Canada’s economy has proven resilient through early 2026—bending, not collapsing despite significant headwinds, according to a recent RBC report.
A second consecutive gross domestic product decline in Q1 sparked recession concerns, but the underlying data tells a more encouraging story: Per-capita growth shows Canada is in an early-stage recovery rather than a contraction.
“To be clear, the economy is not strong yet. Unemployment is still too high. Population declines will continue to limit the underlying growth rate that can be generated. Sectors directly targeted by U.S. tariffs continue to underperform, and high fuel costs are cutting into household purchasing power,” said the report.
“But, headline growth numbers mask an important shift: Slowing population growth is depressing aggregate GDP while measures that reflect how households experience the economy show signs of improvement.

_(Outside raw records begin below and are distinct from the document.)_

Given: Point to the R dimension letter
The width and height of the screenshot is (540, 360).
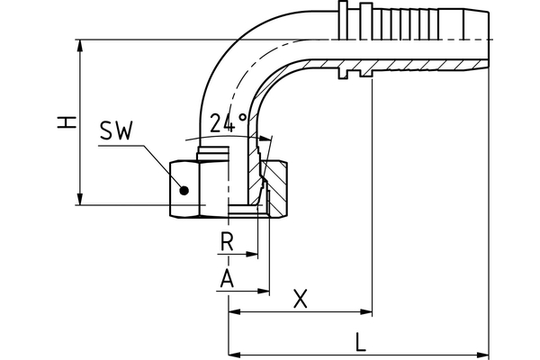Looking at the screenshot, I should coord(228,243).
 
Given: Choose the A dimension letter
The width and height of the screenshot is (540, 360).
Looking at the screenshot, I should coord(228,279).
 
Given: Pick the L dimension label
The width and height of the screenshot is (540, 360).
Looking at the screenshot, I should coord(361,341).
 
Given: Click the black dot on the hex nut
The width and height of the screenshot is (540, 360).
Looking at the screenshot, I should coord(184,190).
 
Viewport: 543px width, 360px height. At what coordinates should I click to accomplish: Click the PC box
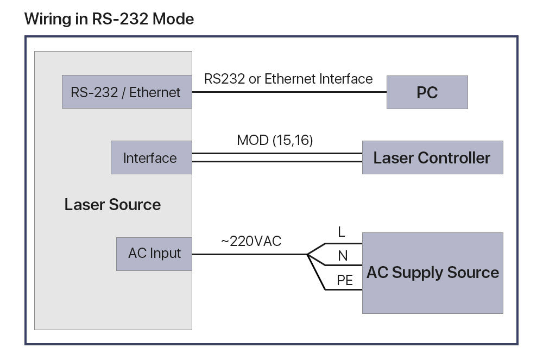(427, 92)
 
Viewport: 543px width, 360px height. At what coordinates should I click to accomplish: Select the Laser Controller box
(432, 157)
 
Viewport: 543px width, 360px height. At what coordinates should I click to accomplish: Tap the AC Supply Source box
(432, 273)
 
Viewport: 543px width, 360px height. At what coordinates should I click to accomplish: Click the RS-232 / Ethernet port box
(126, 92)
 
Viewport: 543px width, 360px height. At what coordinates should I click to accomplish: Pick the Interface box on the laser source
(150, 158)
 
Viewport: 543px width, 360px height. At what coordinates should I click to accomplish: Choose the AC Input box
(154, 254)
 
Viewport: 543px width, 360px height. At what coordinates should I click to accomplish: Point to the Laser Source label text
(112, 205)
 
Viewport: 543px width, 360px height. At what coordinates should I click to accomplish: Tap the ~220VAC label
(251, 241)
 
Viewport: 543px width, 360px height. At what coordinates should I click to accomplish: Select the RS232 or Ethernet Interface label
(288, 79)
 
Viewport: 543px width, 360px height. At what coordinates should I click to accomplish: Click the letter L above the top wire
(342, 232)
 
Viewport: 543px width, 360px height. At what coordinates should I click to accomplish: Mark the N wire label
(343, 256)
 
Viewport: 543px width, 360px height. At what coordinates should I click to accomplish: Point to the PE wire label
(345, 280)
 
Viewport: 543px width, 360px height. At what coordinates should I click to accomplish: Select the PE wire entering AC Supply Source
(344, 289)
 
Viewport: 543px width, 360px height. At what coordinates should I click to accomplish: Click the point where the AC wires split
(307, 254)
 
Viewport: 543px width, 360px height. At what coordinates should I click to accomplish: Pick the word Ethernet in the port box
(155, 92)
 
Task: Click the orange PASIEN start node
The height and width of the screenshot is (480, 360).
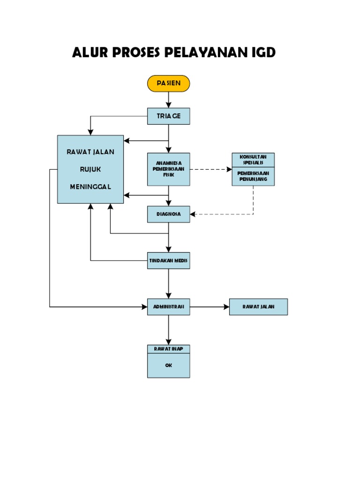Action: pos(168,83)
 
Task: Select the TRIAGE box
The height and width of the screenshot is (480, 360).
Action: pos(168,116)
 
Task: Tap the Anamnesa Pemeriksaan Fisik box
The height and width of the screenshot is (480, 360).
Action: pos(168,169)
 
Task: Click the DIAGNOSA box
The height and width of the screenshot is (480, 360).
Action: pos(168,214)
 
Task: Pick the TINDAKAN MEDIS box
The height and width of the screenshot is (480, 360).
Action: pos(168,261)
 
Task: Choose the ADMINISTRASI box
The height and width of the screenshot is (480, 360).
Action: pos(168,307)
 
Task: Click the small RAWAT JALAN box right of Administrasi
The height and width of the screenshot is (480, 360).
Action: pos(258,307)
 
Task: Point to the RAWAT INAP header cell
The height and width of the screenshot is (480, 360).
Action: pos(168,349)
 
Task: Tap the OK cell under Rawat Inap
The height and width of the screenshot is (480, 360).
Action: pos(168,366)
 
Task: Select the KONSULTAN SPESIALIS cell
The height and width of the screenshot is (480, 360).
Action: pos(253,159)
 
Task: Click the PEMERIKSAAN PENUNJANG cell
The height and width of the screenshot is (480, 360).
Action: pos(253,176)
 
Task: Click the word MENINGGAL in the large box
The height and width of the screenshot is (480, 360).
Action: pos(90,187)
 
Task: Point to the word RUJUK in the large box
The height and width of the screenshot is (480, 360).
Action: pos(90,169)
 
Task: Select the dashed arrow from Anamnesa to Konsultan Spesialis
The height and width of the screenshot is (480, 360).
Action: pos(210,169)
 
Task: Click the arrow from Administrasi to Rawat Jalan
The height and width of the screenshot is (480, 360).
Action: pos(209,307)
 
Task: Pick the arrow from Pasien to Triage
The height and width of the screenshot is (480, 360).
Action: pos(169,100)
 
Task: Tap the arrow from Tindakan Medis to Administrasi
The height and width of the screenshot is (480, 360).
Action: pos(169,283)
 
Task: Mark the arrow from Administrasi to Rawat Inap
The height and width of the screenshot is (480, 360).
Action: pos(169,330)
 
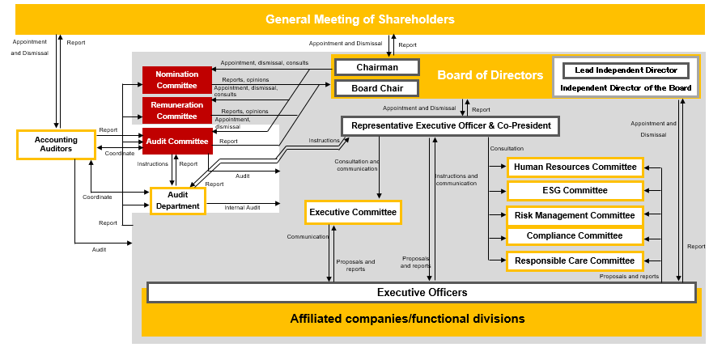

“On a per-person basis, the economy is still growing. The unemployment rate also edged lower (6.6% in May from 6.8% at end of 2025)—a seemingly contradictory outcome that makes sense only when accounting for the contraction in the available workforce.”
RBC said it remains cautiously optimistic that enough support remains in place to sustain gradual improvement in those per-person and per-worker economic indicators this year with further tailwinds building into 2027.
“Higher energy costs are a real headwind, particularly for lower-income households where transportation costs absorb a much larger share of disposable incomes,” it said.
“Yet currently, purchases at the gas pumps account for about 3.5% of household incomes overall —up from 2.9% in Q4, but not historically high.
“The longer the energy price shock lasts, and the higher oil prices go, the larger the threat to consumer spending. But, for now, households have broadly continued to spend.”